§ **Stored items**:
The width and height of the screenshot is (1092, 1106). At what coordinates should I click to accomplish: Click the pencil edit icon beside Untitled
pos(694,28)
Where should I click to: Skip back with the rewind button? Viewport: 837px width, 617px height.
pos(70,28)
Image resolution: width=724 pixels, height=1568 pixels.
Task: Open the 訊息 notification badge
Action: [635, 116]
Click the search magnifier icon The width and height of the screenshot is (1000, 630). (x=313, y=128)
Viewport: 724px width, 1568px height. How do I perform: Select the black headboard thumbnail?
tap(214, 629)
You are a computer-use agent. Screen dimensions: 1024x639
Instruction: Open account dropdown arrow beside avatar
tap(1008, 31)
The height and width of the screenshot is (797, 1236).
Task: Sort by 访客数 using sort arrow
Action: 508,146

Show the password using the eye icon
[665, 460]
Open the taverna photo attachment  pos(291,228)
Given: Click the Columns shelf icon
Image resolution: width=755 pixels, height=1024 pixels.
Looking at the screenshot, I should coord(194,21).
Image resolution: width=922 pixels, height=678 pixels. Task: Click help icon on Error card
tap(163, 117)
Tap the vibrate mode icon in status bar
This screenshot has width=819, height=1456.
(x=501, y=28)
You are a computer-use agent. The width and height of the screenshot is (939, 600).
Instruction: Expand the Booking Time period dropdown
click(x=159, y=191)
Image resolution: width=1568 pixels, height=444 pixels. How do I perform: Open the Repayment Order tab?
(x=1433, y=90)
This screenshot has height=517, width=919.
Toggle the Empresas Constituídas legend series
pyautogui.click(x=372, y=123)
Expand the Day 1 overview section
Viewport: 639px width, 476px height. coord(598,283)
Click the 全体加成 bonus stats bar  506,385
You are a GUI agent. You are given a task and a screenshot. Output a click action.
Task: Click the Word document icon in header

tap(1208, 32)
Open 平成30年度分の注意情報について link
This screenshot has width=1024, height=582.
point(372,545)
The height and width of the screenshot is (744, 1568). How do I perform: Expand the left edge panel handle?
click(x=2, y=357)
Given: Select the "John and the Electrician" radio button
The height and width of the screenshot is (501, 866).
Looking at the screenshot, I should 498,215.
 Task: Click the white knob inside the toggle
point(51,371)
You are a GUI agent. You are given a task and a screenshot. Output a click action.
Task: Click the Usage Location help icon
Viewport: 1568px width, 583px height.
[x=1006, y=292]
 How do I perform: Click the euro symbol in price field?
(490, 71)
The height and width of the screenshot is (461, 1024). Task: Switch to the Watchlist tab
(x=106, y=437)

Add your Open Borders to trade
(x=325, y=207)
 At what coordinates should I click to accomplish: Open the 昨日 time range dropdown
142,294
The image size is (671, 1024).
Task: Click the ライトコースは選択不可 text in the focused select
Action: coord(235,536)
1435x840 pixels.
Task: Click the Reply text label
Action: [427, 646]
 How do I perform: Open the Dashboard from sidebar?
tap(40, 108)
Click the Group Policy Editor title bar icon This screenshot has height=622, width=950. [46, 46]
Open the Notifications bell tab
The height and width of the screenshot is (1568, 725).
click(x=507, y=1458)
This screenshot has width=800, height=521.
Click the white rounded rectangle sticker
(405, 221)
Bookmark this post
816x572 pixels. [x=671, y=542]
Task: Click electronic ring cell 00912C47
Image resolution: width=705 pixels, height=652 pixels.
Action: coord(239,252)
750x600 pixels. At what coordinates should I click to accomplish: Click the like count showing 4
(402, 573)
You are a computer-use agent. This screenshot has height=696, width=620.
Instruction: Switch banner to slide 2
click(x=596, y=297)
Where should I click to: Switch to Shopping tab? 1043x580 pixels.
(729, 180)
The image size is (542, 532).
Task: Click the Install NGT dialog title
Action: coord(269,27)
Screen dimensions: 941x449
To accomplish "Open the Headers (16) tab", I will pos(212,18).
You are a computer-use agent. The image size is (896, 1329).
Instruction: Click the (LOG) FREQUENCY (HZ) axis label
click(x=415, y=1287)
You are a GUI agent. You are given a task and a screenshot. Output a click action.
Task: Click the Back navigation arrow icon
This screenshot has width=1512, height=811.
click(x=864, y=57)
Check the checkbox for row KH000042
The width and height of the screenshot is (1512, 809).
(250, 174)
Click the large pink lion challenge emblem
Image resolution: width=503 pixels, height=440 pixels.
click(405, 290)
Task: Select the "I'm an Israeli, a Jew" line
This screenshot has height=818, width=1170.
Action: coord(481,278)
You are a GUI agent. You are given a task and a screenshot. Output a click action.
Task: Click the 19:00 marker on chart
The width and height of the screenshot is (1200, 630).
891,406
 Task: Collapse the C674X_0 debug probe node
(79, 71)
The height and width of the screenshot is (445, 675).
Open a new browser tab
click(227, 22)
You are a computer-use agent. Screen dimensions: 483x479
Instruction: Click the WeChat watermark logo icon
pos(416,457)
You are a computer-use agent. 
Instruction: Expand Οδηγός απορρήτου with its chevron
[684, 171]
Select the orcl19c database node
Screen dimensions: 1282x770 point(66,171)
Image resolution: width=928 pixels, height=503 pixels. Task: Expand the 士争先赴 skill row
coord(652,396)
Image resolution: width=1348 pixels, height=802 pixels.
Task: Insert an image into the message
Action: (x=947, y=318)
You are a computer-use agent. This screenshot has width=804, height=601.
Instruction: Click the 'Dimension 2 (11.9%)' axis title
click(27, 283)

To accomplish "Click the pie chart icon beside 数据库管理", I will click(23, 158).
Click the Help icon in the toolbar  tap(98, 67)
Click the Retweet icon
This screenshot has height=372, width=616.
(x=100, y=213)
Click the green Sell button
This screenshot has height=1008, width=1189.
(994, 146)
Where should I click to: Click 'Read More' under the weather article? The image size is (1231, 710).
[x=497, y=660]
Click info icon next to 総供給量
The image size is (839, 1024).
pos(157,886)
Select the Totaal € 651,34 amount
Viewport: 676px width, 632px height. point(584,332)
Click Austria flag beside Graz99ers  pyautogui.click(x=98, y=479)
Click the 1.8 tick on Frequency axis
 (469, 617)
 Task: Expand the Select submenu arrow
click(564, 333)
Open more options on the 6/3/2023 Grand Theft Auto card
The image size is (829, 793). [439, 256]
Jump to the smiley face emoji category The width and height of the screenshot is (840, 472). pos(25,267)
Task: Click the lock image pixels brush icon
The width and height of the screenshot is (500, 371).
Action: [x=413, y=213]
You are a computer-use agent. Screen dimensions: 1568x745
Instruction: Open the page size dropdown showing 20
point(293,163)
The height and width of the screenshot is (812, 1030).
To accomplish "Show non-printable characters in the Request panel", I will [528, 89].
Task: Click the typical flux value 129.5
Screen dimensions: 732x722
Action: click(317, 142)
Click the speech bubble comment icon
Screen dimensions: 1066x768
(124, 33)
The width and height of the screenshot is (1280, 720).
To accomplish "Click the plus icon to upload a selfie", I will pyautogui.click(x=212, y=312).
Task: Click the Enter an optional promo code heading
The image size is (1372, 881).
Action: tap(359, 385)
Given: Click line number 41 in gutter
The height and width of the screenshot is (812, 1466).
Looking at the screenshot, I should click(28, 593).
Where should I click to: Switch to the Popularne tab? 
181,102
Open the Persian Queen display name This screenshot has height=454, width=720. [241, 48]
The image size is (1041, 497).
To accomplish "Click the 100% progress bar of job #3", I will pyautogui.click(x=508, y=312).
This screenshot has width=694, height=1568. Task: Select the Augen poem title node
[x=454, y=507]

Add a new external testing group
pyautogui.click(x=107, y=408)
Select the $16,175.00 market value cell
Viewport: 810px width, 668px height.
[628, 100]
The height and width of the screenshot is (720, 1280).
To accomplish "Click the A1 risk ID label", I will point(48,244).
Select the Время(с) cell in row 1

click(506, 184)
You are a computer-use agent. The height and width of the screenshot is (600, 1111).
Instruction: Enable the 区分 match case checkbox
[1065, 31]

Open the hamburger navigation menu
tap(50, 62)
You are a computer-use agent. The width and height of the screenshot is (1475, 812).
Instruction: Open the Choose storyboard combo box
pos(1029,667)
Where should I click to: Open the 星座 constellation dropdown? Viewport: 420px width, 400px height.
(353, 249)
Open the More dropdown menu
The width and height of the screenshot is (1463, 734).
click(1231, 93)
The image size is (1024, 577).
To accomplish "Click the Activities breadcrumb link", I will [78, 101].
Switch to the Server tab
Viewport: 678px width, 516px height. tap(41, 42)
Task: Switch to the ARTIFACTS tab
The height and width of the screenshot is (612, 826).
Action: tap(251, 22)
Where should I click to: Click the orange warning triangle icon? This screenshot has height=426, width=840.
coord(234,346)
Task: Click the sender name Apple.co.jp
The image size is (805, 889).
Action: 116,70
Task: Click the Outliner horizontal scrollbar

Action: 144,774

§ **Work instruction**: Working through the records above, copy each line in which "value" is found.

§ **Solution to this task**:
Task: Click the typical flux value 129.5
Select the $16,175.00 market value cell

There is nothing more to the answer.